# Prompt:
Below are records; count the lines among them that include the string "computer", and state only the number.

Collection entries:

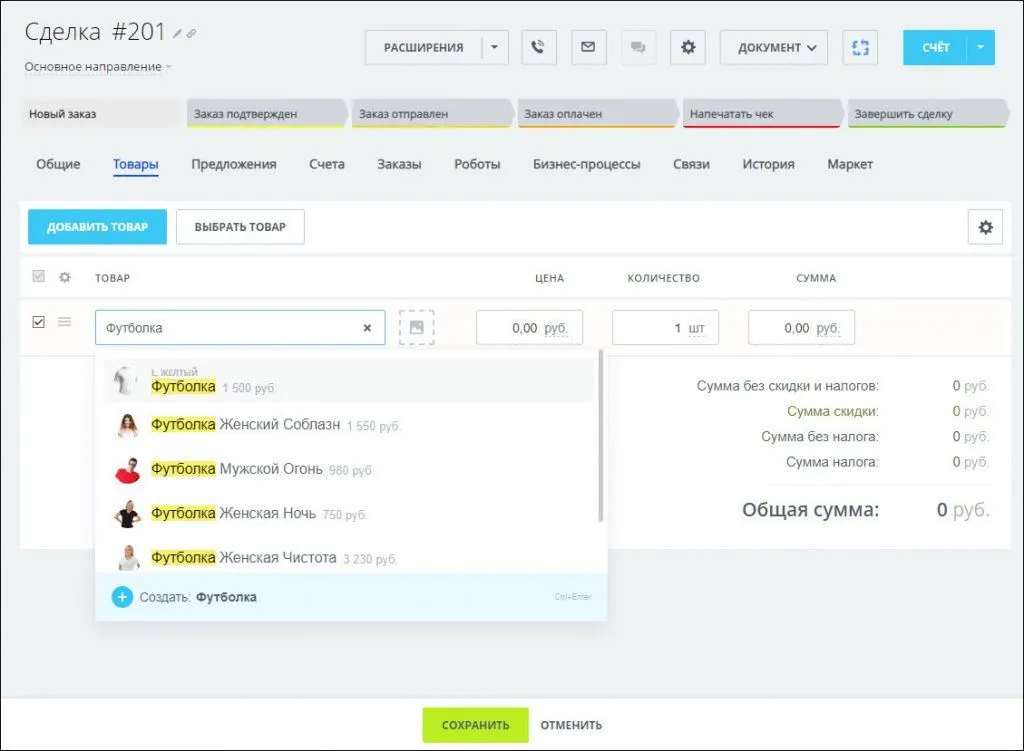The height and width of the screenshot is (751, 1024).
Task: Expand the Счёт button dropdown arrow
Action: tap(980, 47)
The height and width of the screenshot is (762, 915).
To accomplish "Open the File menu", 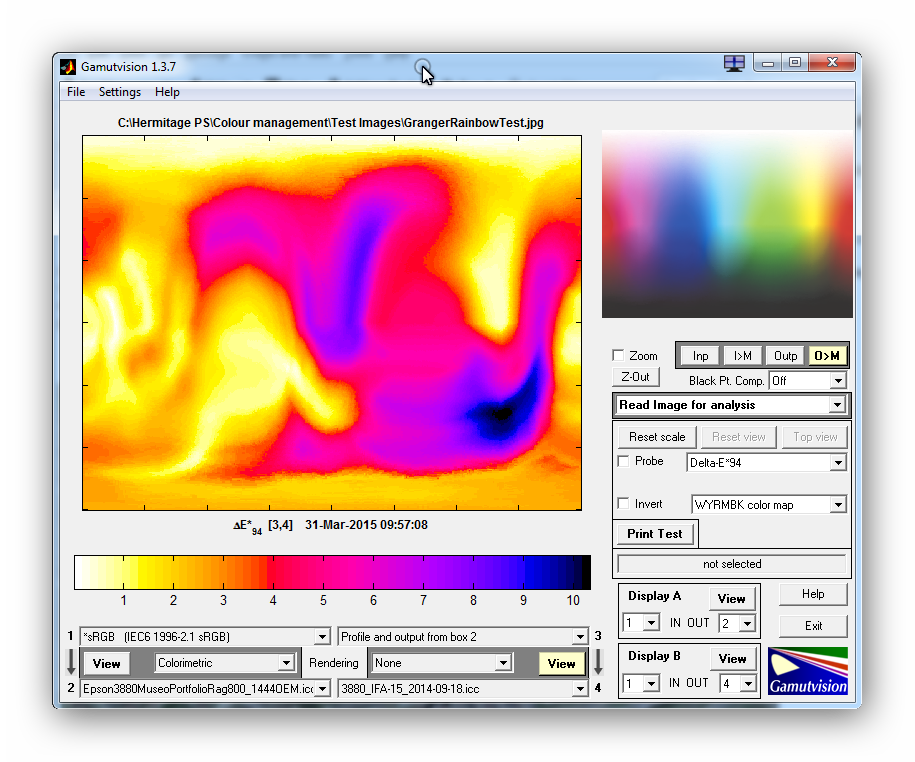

--

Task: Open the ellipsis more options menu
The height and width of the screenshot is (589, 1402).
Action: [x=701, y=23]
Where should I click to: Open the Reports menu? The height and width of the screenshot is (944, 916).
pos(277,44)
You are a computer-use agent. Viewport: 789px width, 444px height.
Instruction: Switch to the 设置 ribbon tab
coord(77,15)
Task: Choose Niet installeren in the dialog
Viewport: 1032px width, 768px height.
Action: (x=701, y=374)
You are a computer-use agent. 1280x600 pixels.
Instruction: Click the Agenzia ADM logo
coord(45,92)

--

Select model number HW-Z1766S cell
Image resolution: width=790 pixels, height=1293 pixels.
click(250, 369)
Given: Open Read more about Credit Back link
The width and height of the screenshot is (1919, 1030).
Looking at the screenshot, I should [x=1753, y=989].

# Solved problem:
2